Les premiers chrétiens avaient pour habitude de célébrer des messes dans les catacombes, sur les tombes des saints. Cet usage fut perpétué au moment de la construction des églises, en transférant les saintes reliques au sein des autels. Il est intéressant de noter qu’un passage de la Bible fait une allusion prophétique à cet usage :
Je vis sous l’autel les âmes de ceux qui furent égorgés à cause de la parole de Dieu et du témoignage qu’ils avaient porté. (Ap 6,9)
En ce sens, la pratique consistant à placer des reliques sous l’autel est éminemment biblique. Son but n’est pas de nous décentrer du culte que nous vouons au Christ et à son sacrifice au Calvaire, mais de nous rappeler que nous sommes appelés à suivre son exemple. Nicolas Gihr développe cette symbolique et explique la portée spirituelle d’une messe célébrée sur des reliques de saints :
Le dépôt des reliques des martyrs dans l’autel […] renferme une signification profonde. Ceux qui ont versé glorieusement leur sang pour Jésus Christ doivent reposer au pied de l’autel sur lequel est offert le sacrifice eucharistique. C’est là en effet qu’ils ont puisé la force de subir le martyre. La présence des reliques des saints martyrs dans ou sous l’autel rappelle leur union intime avec l’Agneau de Dieu, telle qu’elle se montra dans les tourments endurés par eux, telle qu’elle existe dans le ciel.
Après avoir découvert les restes des saints Gervais et Protais, saint Ambroise les déposa sous l’autel. Dans un discours plein d’enthousiasme, il disait à son peuple […] : “Ces victimes triomphales ont leur place marquée là où se trouve Jésus Christ, l’hostie pure. Il est sur l’autel, car Il a souffert pour tous les hommes ; elles sont sous l’autel, parce qu’elles ont été rachetées par sa Passion. Les saint martyrs ont droit à ce lieu de repos.”

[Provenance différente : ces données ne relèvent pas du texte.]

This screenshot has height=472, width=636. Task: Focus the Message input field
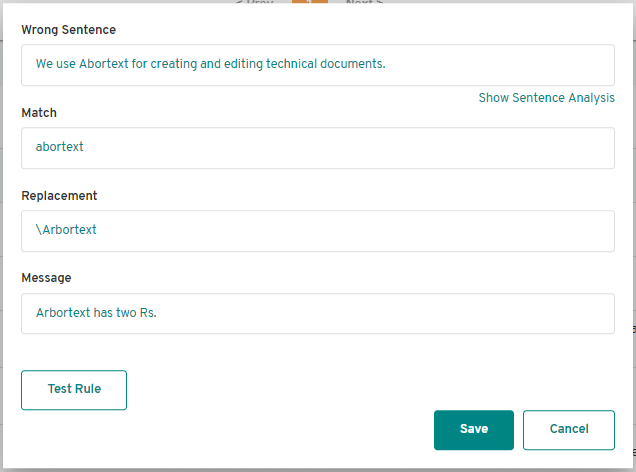[x=318, y=313]
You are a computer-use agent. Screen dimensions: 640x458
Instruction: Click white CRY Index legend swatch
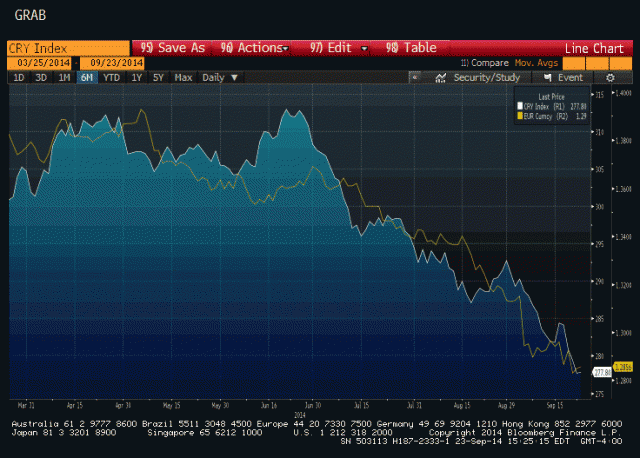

Il ne s’agit pas ici d’adorer les saints au même titre que Dieu, mais d’un rappel fort des paroles adressées par Jésus à ses disciples : “Si quelqu’un veut marcher à ma suite, qu’il renonce à lui-même, qu’il prenne sa croix et qu’il me suive.” (Mt 16,24) Par une vie de sacrifices, un jour nous pourrons rejoindre les saints du ciel, “ceux qui viennent de la grande épreuve ; ils ont lavé leurs robes, ils les ont blanchies par le sang de l’Agneau.” (Ap 7,14)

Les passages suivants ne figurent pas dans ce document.